Bruno Duday (14 March 1880 – 31 January 1946) was a German film producer. After military service during the First World War Duday worked for many years at Germany's largest studio UFA where he oversaw several films of the Swedish star Zarah Leander including To New Shores (1937). Duday was head of a production unit, under the overall control of studio head Ernst Hugo Correll. When the Second World War began, he resigned from UFA and volunteered for military service. He was in charge of a POW camp.
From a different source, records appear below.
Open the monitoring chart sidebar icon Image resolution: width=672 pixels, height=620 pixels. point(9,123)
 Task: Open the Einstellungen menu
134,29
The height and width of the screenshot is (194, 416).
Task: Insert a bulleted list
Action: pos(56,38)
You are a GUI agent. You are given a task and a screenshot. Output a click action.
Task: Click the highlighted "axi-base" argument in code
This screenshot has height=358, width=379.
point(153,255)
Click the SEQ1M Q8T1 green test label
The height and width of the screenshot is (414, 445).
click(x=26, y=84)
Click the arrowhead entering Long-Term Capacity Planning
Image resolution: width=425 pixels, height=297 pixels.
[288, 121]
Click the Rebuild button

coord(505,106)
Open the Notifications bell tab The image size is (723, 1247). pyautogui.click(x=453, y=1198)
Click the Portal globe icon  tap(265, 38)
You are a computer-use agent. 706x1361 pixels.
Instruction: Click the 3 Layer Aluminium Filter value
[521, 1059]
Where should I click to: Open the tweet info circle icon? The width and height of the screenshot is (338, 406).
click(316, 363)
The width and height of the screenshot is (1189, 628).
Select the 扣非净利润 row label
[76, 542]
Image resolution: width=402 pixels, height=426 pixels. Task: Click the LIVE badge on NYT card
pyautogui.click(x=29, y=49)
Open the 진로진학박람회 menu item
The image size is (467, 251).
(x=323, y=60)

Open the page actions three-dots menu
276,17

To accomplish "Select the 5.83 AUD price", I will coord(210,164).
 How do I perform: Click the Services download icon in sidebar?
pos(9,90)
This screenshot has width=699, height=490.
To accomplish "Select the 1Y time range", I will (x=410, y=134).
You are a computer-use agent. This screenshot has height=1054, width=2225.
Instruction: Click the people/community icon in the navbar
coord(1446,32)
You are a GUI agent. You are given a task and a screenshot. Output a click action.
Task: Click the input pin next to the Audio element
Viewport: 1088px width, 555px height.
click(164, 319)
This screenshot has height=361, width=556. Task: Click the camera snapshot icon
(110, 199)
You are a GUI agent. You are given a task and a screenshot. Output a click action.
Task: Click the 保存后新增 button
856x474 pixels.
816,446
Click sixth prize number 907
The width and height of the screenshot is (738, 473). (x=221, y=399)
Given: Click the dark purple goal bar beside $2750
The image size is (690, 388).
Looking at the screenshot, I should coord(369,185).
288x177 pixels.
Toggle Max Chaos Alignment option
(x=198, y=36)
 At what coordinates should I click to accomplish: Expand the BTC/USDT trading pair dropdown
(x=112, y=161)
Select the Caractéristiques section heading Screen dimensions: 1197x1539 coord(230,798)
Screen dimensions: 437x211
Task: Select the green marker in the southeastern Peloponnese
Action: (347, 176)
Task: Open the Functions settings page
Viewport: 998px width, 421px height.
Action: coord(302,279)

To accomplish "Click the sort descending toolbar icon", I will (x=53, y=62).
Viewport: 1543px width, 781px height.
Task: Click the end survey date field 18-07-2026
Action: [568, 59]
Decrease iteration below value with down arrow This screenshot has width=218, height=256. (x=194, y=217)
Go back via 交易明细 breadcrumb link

Following his later capture by Allied forces at the end of the war, he suffered from ill health and died in Berlin in 1946. He was married several times, including to the Hungarian actress Maria von Tasnady.

==Selected filmography==
- Love's Carnival (1930)
- The Stolen Face (1930)
- Farewell (1930)
- The Scoundrel (1931)
- The Wrong Husband (1931)
- Narcotics (1932)
- A Mad Idea (1932)
- The Black Hussar (1932)
- The White Demon (1932)
- Laughing Heirs (1933)
- Inge and the Millions (1933)
- What Men Know (1933)
- The Girlfriend of a Big Man (1934)
- Just Once a Great Lady (1934)
- A Day Will Come (1934)
- Fresh Wind from Canada (1935)
- The Higher Command (1935)
- The Gypsy Baron (1935)
- The Court Concert (1936)
- To New Shores (1937)
- Men Without a Fatherland (1937)
- The Blue Fox (1938)
- A Prussian Love Story (1938)
- By a Silken Thread (1938)
- Adrienne Lecouvreur (1938)

== Bibliography ==
- Kay Weniger: Das große Personenlexikon des Films. Die Schauspieler, Regisseure, Kameraleute, Produzenten, Komponisten, Drehbuchautoren, Filmarchitekten, Ausstatter, Kostümbildner, Cutter, Tontechniker, Maskenbildner und Special Effects Designer des 20. Jahrhunderts. Vol. 2: C – F. John Paddy Carstairs – Peter Fitz. Schwarzkopf & Schwarzkopf, Berlin 2001, ISBN 3-89602-340-3, p. 463 f.
- Langford, Michelle. Germany: Directory of World Cinema. Intellect Books, 2012.